As part of Project Zukunft, the DFB, in cooperation with the German Football League (DFL), has drawn up a series of suggestions for reform, including the abolition of the Bundesliga's junior divisions in their current form. Instead of league standings, promotions and relegations, the focus is to switch to development.
"Children and teenagers need to start enjoying their football again," Bierhoff wrote. "More time on the ball, more time on the pitch – we need more players with a street mentality."
It's not a new demand. Even before the debacle in Russia, there were concerns in Germany that the revolutionary reforms which had produced the country's 2014 World Cup heroes had ultimately produced too many one-dimensional players: players with perfect passing technique and high levels of tactical awareness, but lacking those raw, individual, unpredictable qualities which can make the difference at the top level. But is it already too late?
"Ideally, you should start changing your structures when things are going well, rather than waiting until things stop working," says Martin Jedrusiak-Jung, a sports scientist at the German Sports University in Cologne. "Football is dynamic in its development and you have to make sure that you keep pace."
International comparisons
German football attracted admirers from all over the world for its system which produced the likes of Bastian Schweinsteiger, Mesut Özil, Manuel Neuer and Thomas Müller – but international comparisons today are less favorable, with Germany lagging behind when it comes to youth development.
"In France, training has been adjusted to fit the education system, meaning that young footballers have 25 hours a week where they only focus on football," says Jedrusiak-Jung of the nation which has produced such world class talents as Kylian Mbappé, Anthony Martial, N'golo Kanté and Benjamin Pavard in recent years, and won the World Cup in 2018. "But they created the right structures for that first."

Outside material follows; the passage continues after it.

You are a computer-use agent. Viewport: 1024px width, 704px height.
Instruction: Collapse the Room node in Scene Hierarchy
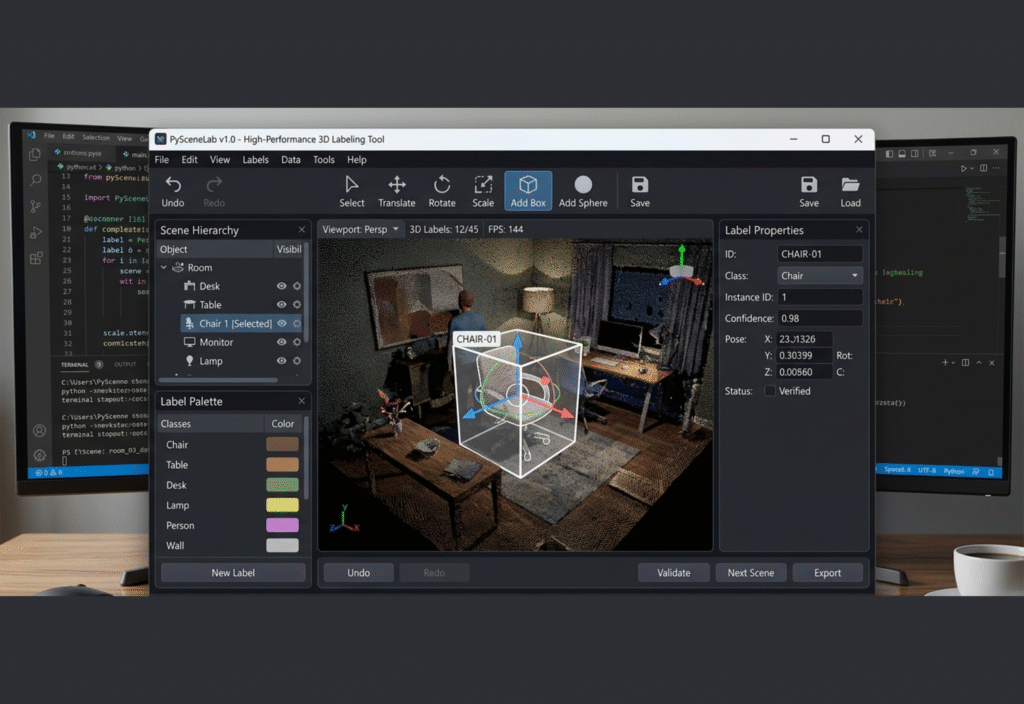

Even in England, where the Premier League has long been dominated by non-English players, arguably at the expense of the national team, the Football Association (FA) has recognized the need to act and introduced the so-called Elite Player Performance Plan (EPPP) in 2012. In the same year, the new St. George's Park National Football Centre in Burton-upon-Trent was opened at a cost of €120m.
Furthermore, there is no longer any competition in the junior leagues. Instead, the English Football League works with the FA and the regional associations to stage around 6,000 games a year from under-9s to under-19s in which the main focus is on technical development, not necessarily on winning.
"In England, they haven't just invested directly in players, but in knowledge, infrastructure and most of all in the training of coaches," DFB youth coach Meikel Schönwitz told public broadcaster ZDF recently. "There's an emphasis primarily on individual development and the structures and environment have been specially developed to allow that to take place."
Back in Mönchengladbach, academy director Roland Virkus agrees, saying: "Youth coaches are the closest people to the players," he says. "They have the greatest influence on their development."
The bedrooms, classrooms, common rooms, indoor pitches, kitchen and sauna at the Fohlenstall are designed to allow just that, and Gladbach will hope to reap the rewards in years to come. For the time being, however, everything is still on hold.